- Exercise:
Count how many lines of the data include "Given". The answer is that number and nothing else.

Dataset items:
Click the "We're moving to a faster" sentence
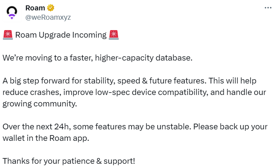The width and height of the screenshot is (274, 167). pyautogui.click(x=97, y=58)
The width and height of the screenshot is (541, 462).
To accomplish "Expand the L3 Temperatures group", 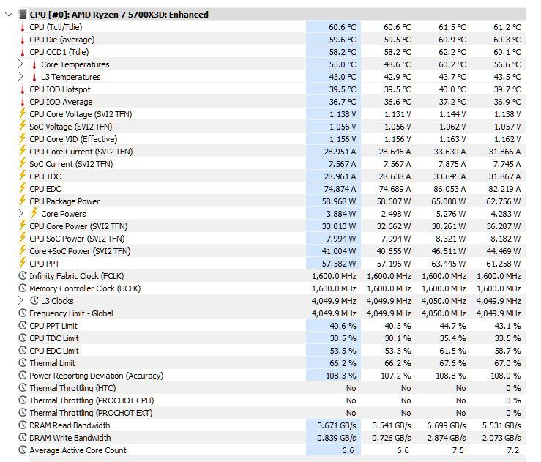I will (20, 77).
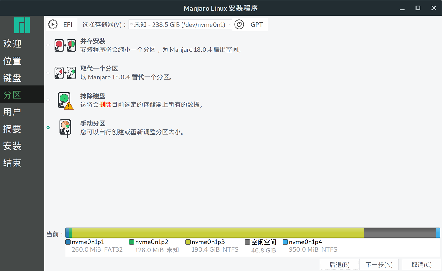The width and height of the screenshot is (442, 271).
Task: Click the Manjaro logo in the sidebar
Action: pos(22,25)
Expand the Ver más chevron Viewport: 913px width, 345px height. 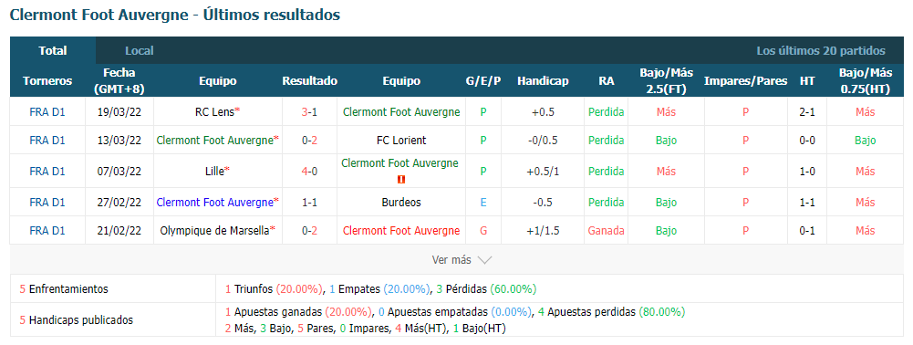point(484,260)
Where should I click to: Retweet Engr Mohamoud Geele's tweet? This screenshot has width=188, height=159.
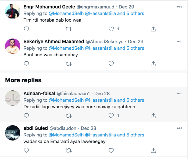[x=69, y=29]
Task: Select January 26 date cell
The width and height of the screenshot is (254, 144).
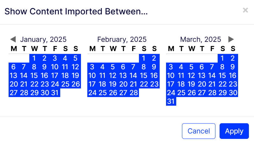Action: pyautogui.click(x=76, y=84)
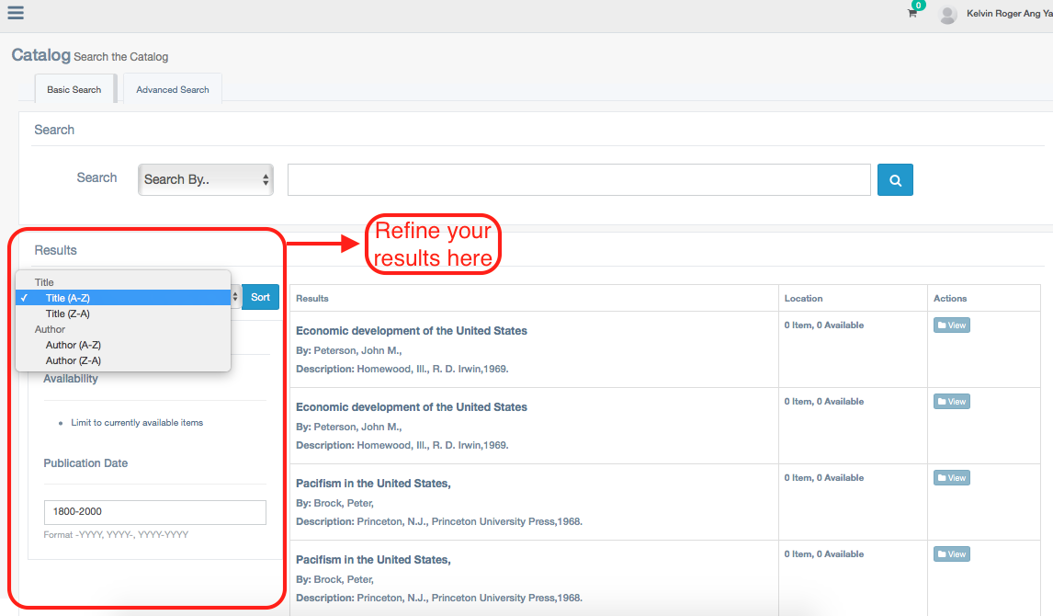Open the hamburger navigation menu
The width and height of the screenshot is (1053, 616).
click(16, 13)
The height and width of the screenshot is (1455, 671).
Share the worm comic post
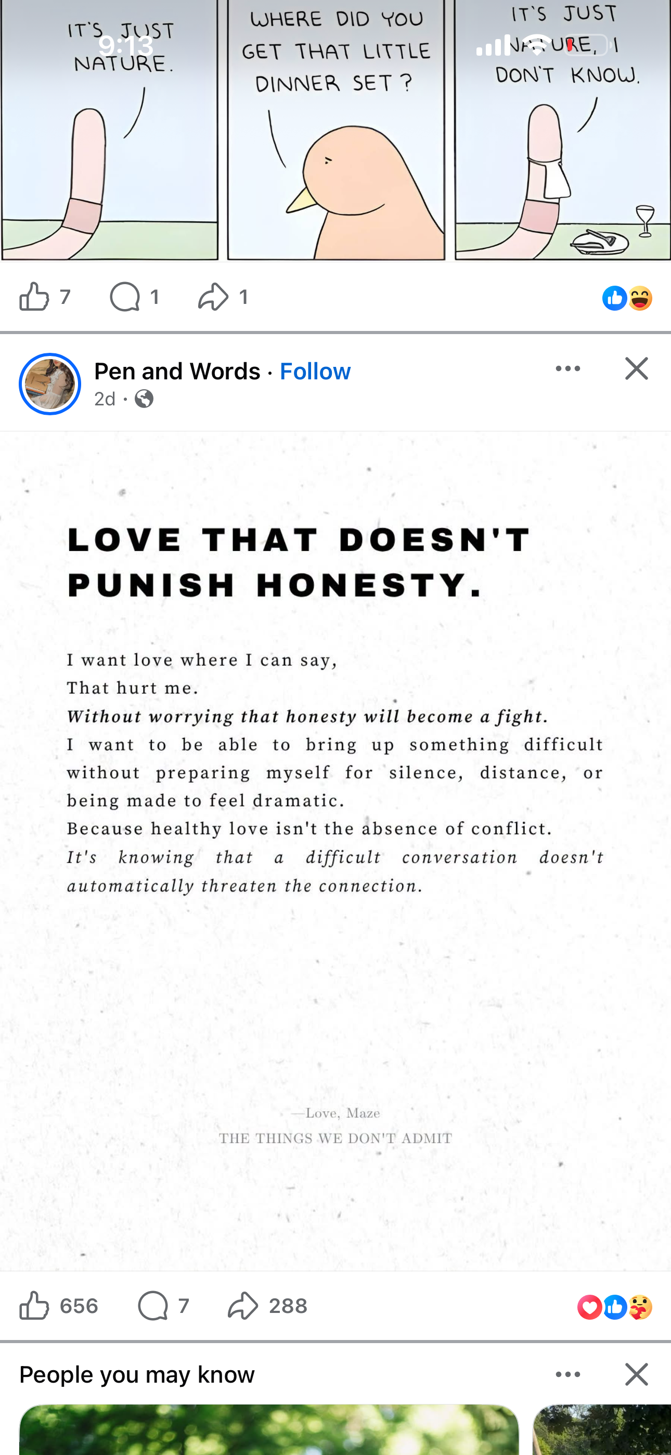pos(223,297)
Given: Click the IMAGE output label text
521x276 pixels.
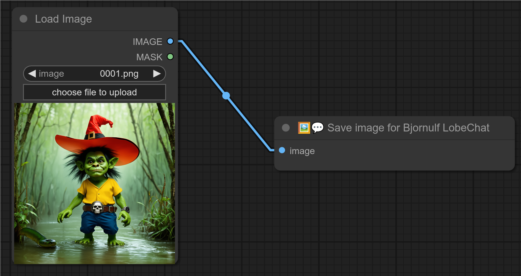Looking at the screenshot, I should 147,42.
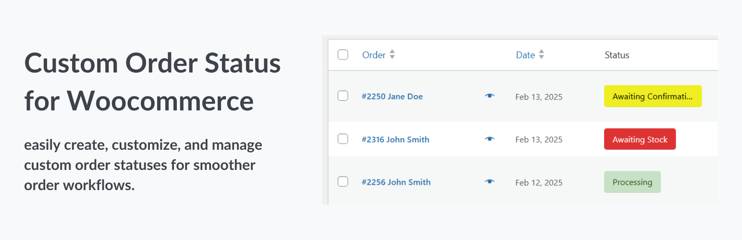
Task: Preview order #2316 with the eye icon
Action: pos(489,139)
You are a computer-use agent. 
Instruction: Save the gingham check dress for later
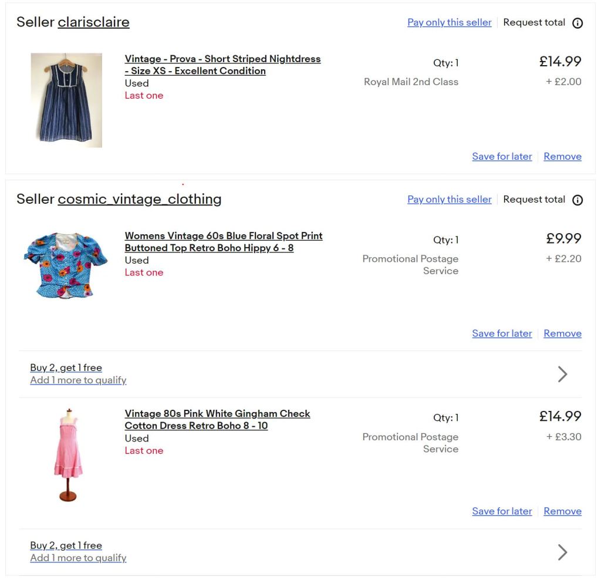502,511

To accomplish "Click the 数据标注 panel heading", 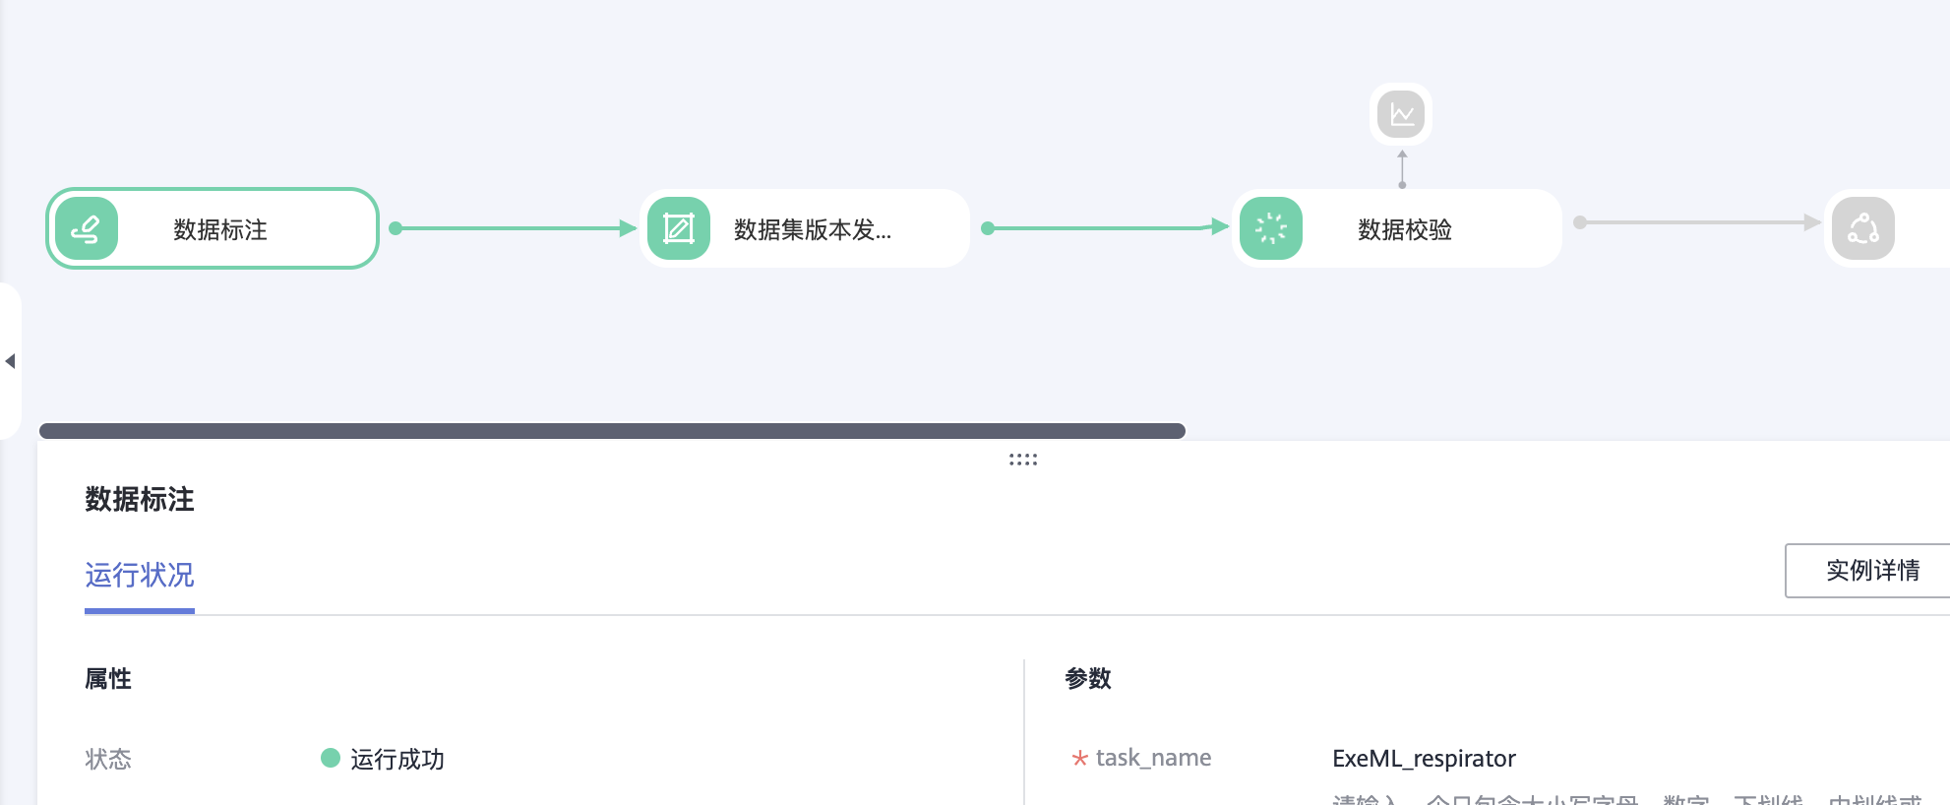I will tap(140, 500).
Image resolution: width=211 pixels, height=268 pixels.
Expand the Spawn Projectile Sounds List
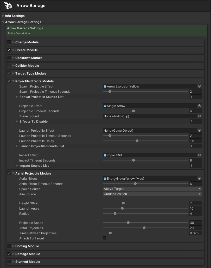(17, 97)
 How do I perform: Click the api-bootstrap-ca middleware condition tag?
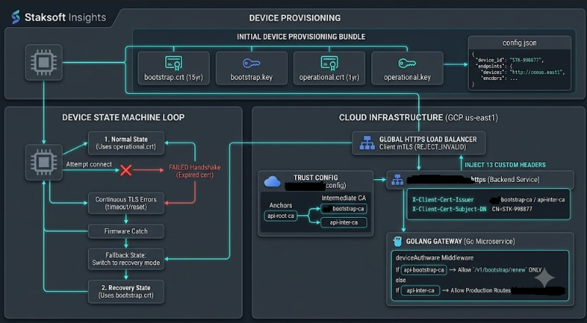(424, 270)
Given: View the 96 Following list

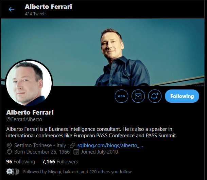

- Solution for this exercise:
2